Thursday, 26 September 2013

Zebra ZXP 8 Card Printer

We just got a new card printer for the office - prints on credit card size plastic cards. We have had one for a long time (Evolis Pebble). Unfortunately the SIM cards we do now have a different type of plastic or surface texture or something and they would not print. In the past it only managed black on a SIM card anyway. So time to get a new one, the Zebra ZXP8, for around £2k. The guys at were great.

I have to say that this is a serious card printer. It is over twice the price of the Evolis, and a bit faster. It is about the same running costs, maybe slightly less. It is way better!
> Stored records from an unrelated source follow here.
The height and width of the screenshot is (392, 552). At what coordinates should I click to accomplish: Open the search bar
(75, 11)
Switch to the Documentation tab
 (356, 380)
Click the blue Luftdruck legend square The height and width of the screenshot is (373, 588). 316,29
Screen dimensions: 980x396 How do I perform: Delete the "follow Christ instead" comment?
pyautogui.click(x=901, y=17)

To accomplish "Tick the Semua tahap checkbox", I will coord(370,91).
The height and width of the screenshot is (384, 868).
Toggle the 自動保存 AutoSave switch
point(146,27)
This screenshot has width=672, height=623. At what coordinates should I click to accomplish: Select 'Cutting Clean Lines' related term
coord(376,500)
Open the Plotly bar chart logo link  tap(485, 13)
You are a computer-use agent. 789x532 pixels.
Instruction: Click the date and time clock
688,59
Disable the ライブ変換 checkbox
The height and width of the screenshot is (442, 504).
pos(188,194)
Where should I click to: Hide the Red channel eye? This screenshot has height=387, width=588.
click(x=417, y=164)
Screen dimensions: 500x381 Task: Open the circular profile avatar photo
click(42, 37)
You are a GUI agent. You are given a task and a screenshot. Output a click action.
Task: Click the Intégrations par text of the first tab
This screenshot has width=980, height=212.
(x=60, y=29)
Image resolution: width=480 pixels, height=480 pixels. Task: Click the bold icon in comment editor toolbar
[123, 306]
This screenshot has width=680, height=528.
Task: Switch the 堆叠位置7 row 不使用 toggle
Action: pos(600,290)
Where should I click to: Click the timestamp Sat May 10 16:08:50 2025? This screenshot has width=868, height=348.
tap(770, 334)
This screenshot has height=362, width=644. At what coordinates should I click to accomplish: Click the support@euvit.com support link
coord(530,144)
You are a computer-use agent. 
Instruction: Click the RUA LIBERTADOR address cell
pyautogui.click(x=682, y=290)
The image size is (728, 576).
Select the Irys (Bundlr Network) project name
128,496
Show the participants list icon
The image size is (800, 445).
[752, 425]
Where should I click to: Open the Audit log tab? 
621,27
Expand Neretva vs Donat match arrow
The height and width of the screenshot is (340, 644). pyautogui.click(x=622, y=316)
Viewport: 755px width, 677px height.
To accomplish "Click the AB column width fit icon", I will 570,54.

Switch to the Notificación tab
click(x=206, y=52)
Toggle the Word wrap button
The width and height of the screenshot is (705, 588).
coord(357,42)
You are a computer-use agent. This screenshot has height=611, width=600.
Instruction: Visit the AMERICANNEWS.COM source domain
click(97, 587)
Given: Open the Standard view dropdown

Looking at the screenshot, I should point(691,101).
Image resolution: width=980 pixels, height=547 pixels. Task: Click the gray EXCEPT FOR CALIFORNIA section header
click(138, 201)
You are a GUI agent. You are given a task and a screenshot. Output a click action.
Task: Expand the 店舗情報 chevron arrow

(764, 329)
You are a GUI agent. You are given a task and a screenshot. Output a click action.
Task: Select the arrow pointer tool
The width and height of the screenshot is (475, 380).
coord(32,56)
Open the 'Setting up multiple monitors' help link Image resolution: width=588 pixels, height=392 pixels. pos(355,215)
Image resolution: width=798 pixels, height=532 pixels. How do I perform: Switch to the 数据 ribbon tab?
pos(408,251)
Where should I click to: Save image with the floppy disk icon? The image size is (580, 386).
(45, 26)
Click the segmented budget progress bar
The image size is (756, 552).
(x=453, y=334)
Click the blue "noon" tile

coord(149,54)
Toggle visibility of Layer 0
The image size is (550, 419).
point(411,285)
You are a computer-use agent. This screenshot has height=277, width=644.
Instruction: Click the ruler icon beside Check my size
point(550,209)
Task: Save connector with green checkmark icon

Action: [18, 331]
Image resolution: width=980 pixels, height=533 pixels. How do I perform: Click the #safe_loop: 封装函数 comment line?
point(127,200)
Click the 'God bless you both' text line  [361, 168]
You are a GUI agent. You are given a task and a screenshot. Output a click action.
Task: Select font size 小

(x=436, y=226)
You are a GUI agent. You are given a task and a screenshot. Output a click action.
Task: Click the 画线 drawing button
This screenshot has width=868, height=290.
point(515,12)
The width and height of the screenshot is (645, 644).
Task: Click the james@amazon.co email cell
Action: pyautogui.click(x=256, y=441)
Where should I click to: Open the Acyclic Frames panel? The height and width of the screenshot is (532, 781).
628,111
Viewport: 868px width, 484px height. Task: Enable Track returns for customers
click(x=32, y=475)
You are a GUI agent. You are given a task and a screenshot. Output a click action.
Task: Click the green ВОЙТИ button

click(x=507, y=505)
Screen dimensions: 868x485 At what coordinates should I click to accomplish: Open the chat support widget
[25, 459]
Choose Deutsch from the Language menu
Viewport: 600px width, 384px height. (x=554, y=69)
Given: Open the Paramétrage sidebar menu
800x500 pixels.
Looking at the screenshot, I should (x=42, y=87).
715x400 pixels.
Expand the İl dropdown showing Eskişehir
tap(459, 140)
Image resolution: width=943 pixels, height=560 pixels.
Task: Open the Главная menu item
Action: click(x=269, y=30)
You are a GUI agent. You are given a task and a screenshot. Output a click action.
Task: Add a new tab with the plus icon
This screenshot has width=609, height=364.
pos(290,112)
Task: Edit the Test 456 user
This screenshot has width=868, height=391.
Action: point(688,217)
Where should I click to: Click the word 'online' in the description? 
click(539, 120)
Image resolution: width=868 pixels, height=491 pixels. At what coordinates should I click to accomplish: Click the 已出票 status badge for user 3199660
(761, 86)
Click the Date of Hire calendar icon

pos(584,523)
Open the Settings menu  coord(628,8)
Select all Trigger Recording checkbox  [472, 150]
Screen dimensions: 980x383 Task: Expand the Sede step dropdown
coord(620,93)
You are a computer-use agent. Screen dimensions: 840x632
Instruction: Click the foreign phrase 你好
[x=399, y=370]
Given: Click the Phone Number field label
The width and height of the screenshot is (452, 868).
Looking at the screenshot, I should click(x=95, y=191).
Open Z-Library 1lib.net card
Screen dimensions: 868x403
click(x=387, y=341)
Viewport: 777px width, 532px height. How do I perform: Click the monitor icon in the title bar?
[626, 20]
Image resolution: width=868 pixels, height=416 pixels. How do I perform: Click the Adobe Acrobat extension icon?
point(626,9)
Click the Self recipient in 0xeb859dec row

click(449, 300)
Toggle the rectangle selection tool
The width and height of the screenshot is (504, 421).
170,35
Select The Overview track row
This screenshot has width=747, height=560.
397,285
What makes the ZXP8 model special is that it is a re-transfer printer. It prints the images on to a transfer film, and then separately heat transfers that on to the card. This is important as the heat for printing is very different to the heat needed to transfer on to some types of card. Direct printers are fine on perfectly smooth PVC blank white plastic cards. They do not work well at all on a SIM card, often not a smooth surface and with gaps and contacts and a dent for the chip on the back and so on.

I have to say it is impressive. It can do full colour, edge-to-edge, double-sided, and can print on SIM cards perfectly.

There are some points worth noting. The ribbons come in various sorts:-
  • YMCK, allows full colour (YMC) and a solid black (K) layer as well.
  • YMCKK, designed for double sided, YMCK one side, just K the other
  • YMCUvK, does full colour, black, and Ultra Violet!
  • YMCKI, does full colour, black, and Inhibit.
You can also get single colour (e.g. black). The YMC being Yellow, Magenta, Cyan (more commonly stated as CMY) are the three secondary colours used for printing, and K is black. This is normal print process stuff, but the last two ribbons deserve some explanation.

The Uv is quite cool. It is a separate print layer that is invisible. To work properly it needs a second transfer ribbon process of just Uv (all done seamlessly), but the end effect is something you can't see, so what's the point? Well, shine a UV light at your driving licence or some money or bank cards, they all use UV for security. The result is pretty cool. We did this at the LONAP/ISPA event this week for fun and found a fake tenner in someone's wallet, ooops.

The Inhibit is also rather fun, and for the SIM cards. It stops the re-transfer for an area of the card. This allows me to avoid printing on the SIM contacts, and for a mag card would avoid the mag stripe too. In practice, the SIM contacts do not stick, so no need, but would be needed for mag stripe I expect.

Also, it is able to cope with CMY on one side and K on the other, which is not an uncommon arrangement, and allows double sided for the same price as single sided in such cases. The transfer ribbon always uses two panels on this model (shame). But this is a nice feature to save on colour panels on some card designs.

There are several options, and I have gone for the SIM contact reader and the Mag stripe encoder/reader, just for fun. Not using either just yet. You can even get a separate laminater for added protection of the surface or using custom laminates with holograms and the like.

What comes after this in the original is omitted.